The Fed surveys up to 80 large US banks and 24 domestic branches of foreign banks and asks officers about topics such as changes in lending terms and standards as well as household demand for loans.
The last SLOOS, released in January and generally corresponding to activity in the fourth quarter of 2022, showed that standards tightened for most business loans, especially commercial real estate products.
Standards tightened and demand weakened for residential loans as well as consumer-specific categories such as credit cards, autos and personal loans.
At the time, banks expected that trend of tightening credit, waning demand and deteriorating loan quality would continue.
Then in March, two regional banks failed in quick succession. The Fed, Treasury and Federal Deposit Insurance Corporation stepped in to shore up the banking system and stave off future bank runs; however, uncertainty spiked as to potential ripple effects within the banking industry as well as the economy.
“Perhaps what [this SLOOS report points] toward … is it shows that there is some evidence that banks are experiencing stress,” Jill Cetina, associate managing director of Moody’s Investors Service, told Jan9 News. “I think we knew that before the survey, but now we have that quantified here with how it’s impacting lending.”
For consumers, the impacts have been varied, according to a separate report released Monday by the Federal Reserve Bank of New York.
The sharp decline in perceived credit access and availability seen in March wasn’t replicated in this month’s survey results. In April, declines were seen by both the share of households reporting that it’s easier to obtain credit as well as the share of households reporting that it’s harder.
Still, household income growth expectations declined slightly, but a bigger drop was seen in spending growth expectations.

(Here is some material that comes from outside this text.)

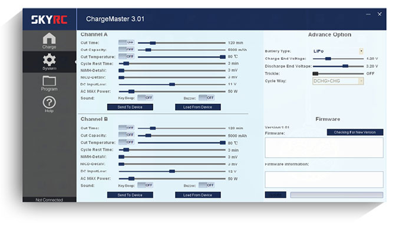Image resolution: width=409 pixels, height=236 pixels.
Task: Toggle Channel A Cut Temperature switch
Action: point(126,56)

Those fell to the lowest level since September 2021. The latest federal snapshots on consumer spending showed a cooling that economists say could be indicative of either people “retrenching” or returning to more typical spending patterns.
Federal Reserve Bank of Chicago President Austan Goolsbee said in an interview with Yahoo! Finance on Monday that “the credit crunch, or at least a credit squeeze, is beginning” and that it should be something Fed officials should strongly consider when deciding interest rates.
Fed officials, including Chair Powell, have previously noted that credit tightening could act similarly to a rate hike.
“You do not land the plane nose down, so we want to just make sure that these bank stresses — I don’t know if it’s full blown credit crunch, but it’s certainly credit tightening,” Goolsbee said. “You see from talking to the lending officers or business contacts out here in the Midwest, that will slow the economy and we absolutely should take that into account when we’re setting monetary policy.”
He added that industries that are more dependent on credit to carry out their operations would be “more directly affected.”
“We have to figure out how much of the work of monetary policy is getting done already through the credit conditions and we have to be mindful that that’s not going to be evenly distributed around the country,” he said.
— Jan9 News’s Bryan Mena contributed to this report.